A lack of belief in knowledge

By | April 18, 2012

How do we know? What is the source of our knowledge? How can we be certain about anything? Is truth possible? Can we know anything with any degree of certitude or are we condemned to the land of ignorance?

In our readings today there is a good quantity of ignorance. Peter says to the people that in handing Jesus over to Pilate and having the Lord crucified that “you acted out of ignorance.” Then Peter turns right around and says that God raised Jesus from the dead and he is a witness to this. It is faith that led Peter to the truth, for at one point he too was ignorant as to the true nature of Jesus.

Then in the Gospel we come up with the question of knowing. In appearing to the disciples Jesus “opened their minds to understand the Scriptures.” Prior to this they did not comprehend that Jesus had to suffer and die and rise from the dead.

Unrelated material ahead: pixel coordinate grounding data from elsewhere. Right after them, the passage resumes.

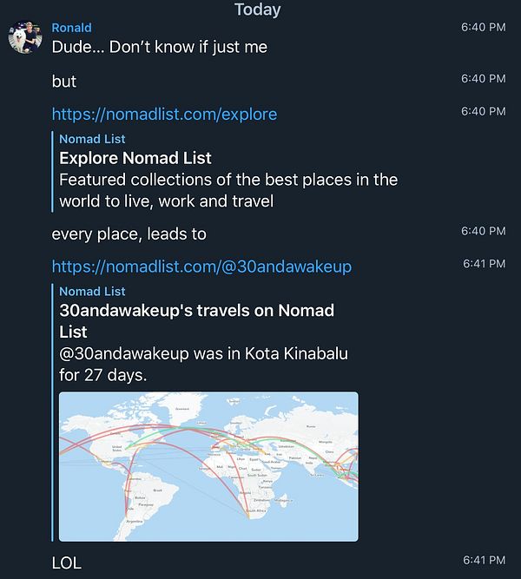
Task: Click the "Dude… Don't know if just me" message
Action: [x=160, y=47]

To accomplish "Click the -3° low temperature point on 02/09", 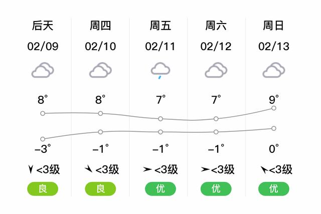I will [43, 139].
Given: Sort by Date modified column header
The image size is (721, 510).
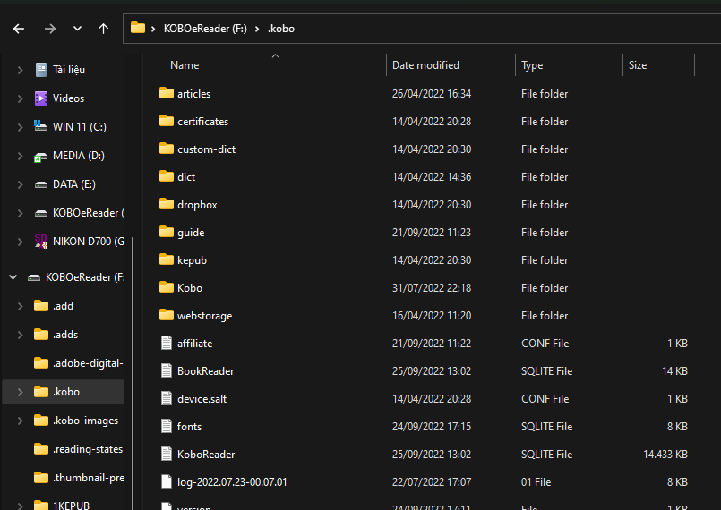Looking at the screenshot, I should 425,65.
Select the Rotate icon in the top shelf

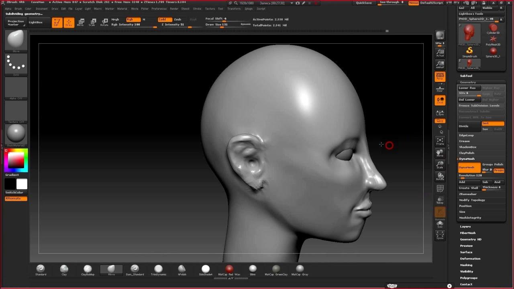tap(104, 22)
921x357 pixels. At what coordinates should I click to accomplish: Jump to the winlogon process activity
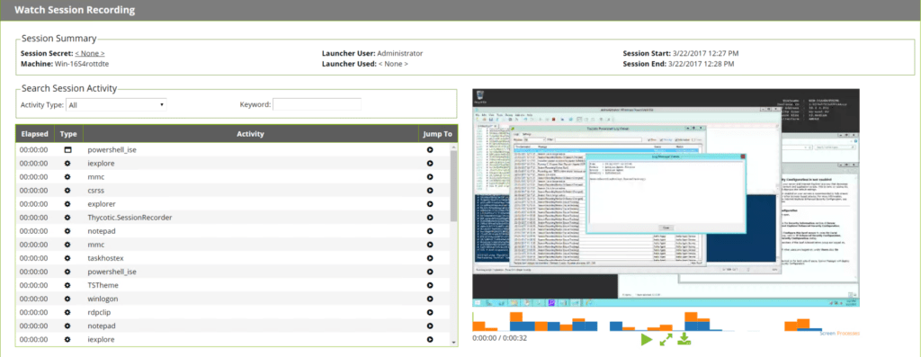click(x=430, y=299)
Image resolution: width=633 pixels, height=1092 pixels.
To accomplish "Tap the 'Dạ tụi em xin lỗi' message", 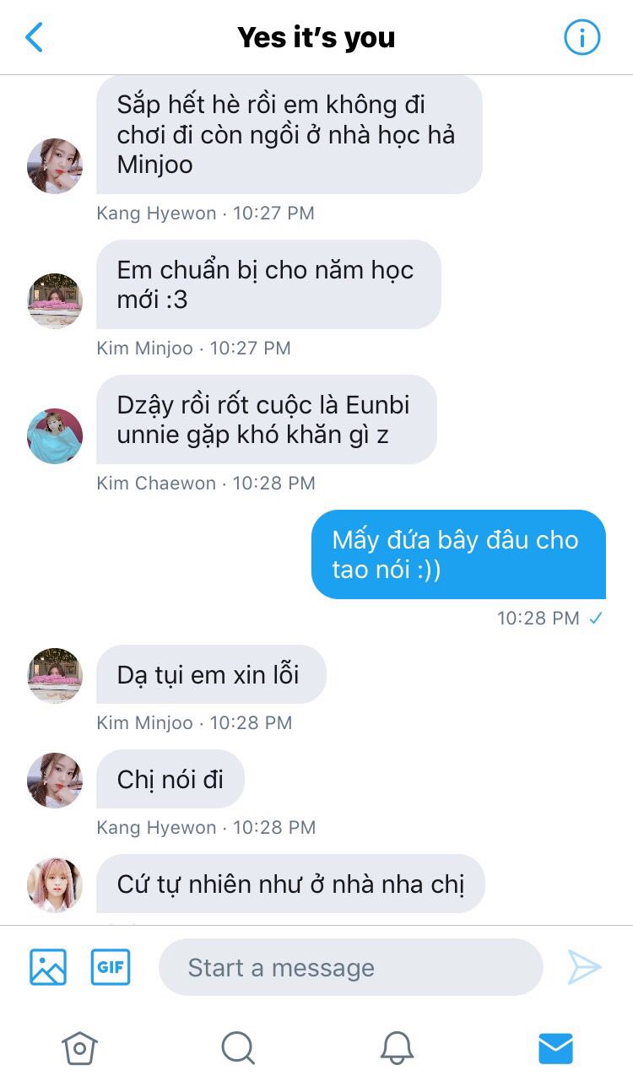I will [x=211, y=674].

The disciples were in darkness and thus they were startled and terrified when Christ appeared to them. Their knowledge came by way of grace, not intense and prolonged study. Jesus opened their minds and their hearts and by so doing gave them a whole new life.

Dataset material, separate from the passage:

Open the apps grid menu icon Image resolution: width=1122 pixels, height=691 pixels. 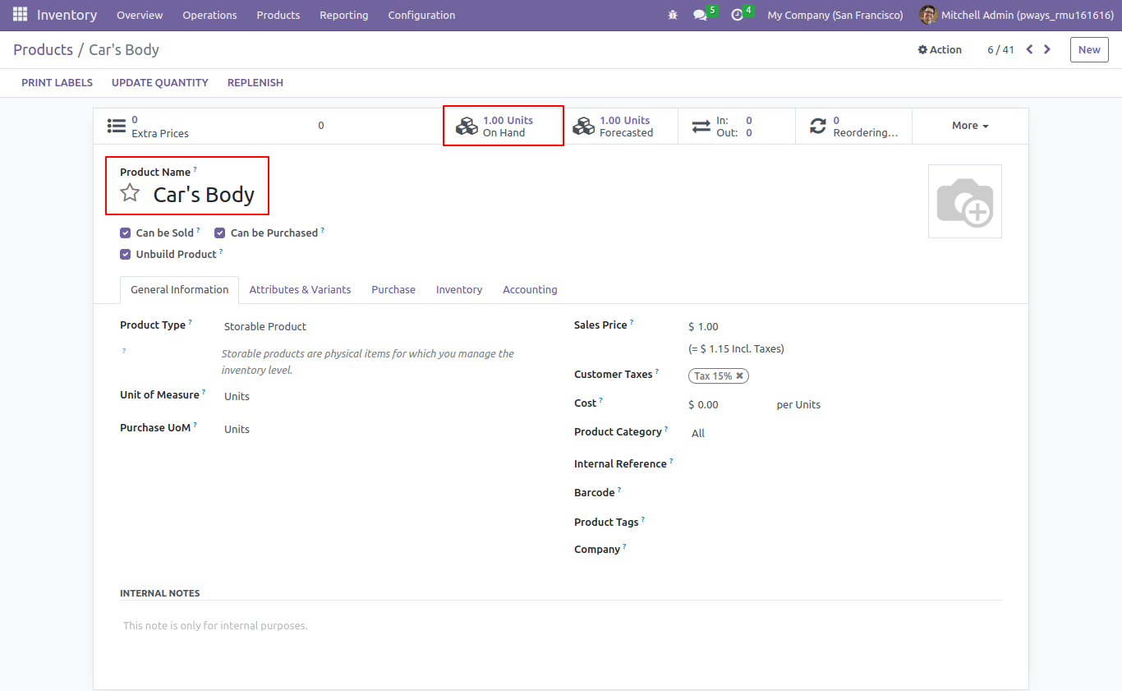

In John’s letter (second reading), knowledge is obtained by action. John says that certitude comes from obedience: “The way we may be sure we know him is to keep his commandments.” That is, by living the life of Jesus we participate in his life and are given the truth. And the reverse is true. To claim knowledge of Christ and to disobey the commandments is simply a lie. It doesn’t work.

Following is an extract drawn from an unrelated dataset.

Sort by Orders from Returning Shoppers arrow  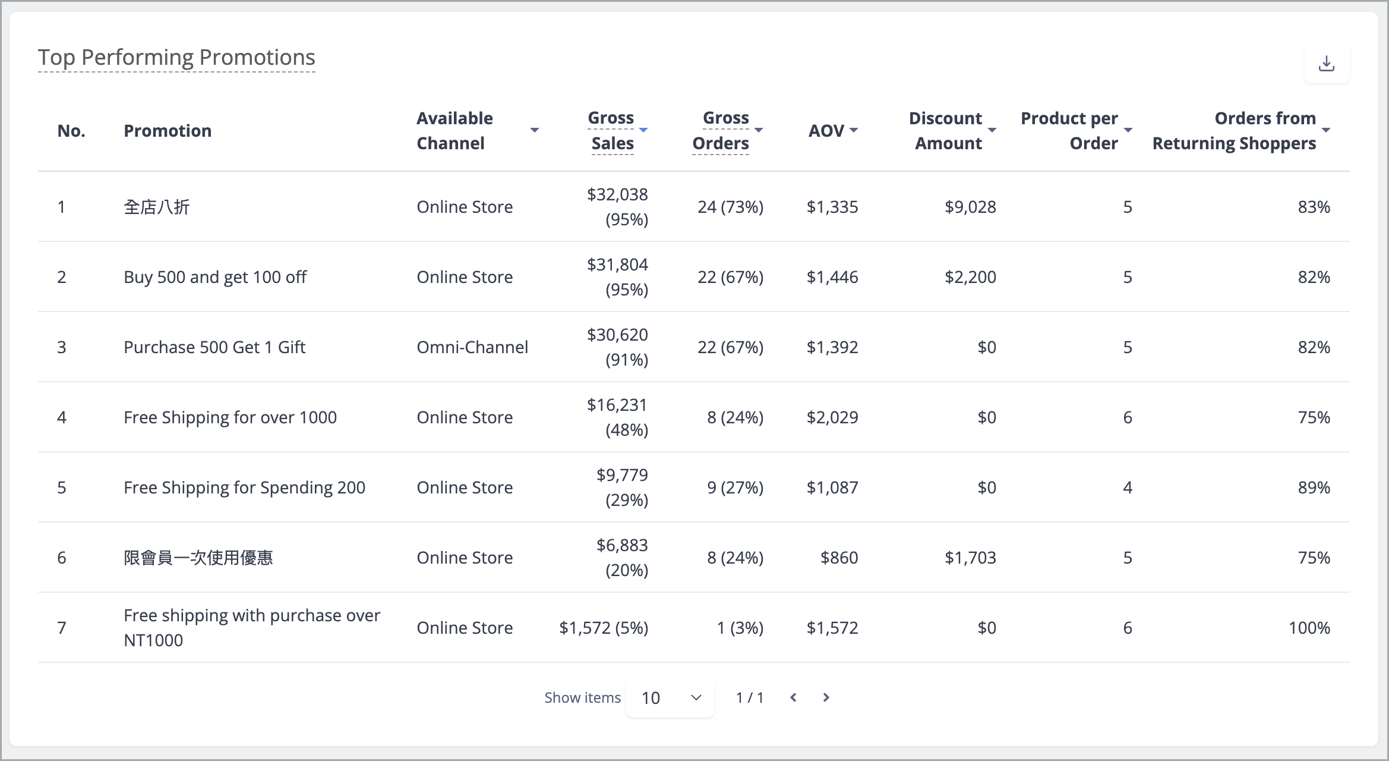(x=1326, y=130)
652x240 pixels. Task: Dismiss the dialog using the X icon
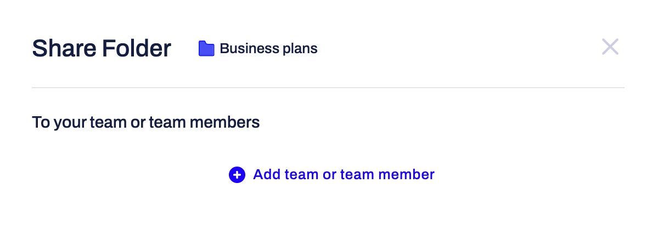click(x=610, y=47)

We have a major problem today and that is a lack of belief in knowledge. C.S. Lewis writes in “That Hideous Strength,” his science fiction work: “It is incredible how little this knowledge moved him. It could not, because he has long ceased to believe in knowledge itself.”

Why is it that knowledge of God’s love fails to transform our lives? Why is it that knowing Jesus died and rose for us doesn’t transform the world and those who witness the gifts of the Holy Spirit cannot penetrate our secular culture?

Is it because we no longer believe in knowledge? Or is it that once we know, then we must repent and change our lives? In bidding the disciples farewell, Jesus instructed them to go forth and preach repentance for the forgiveness of sin. Rather than some hang-up about the possibility of knowing, the real issue may be moral change. Or a combination of the two.

Our prayer: “Lord, let your face shine on us.” When answered, we will know without doubt.

Questions for reflection

1. Who has opened your mind to the Scriptures?

2. What effect does knowledge have in your life?

3. Is belief in knowledge an issue for you?

Bishop Morneau is the auxiliary bishop of the Green Bay Diocese and pastor of Resurrection Parish in Allouez.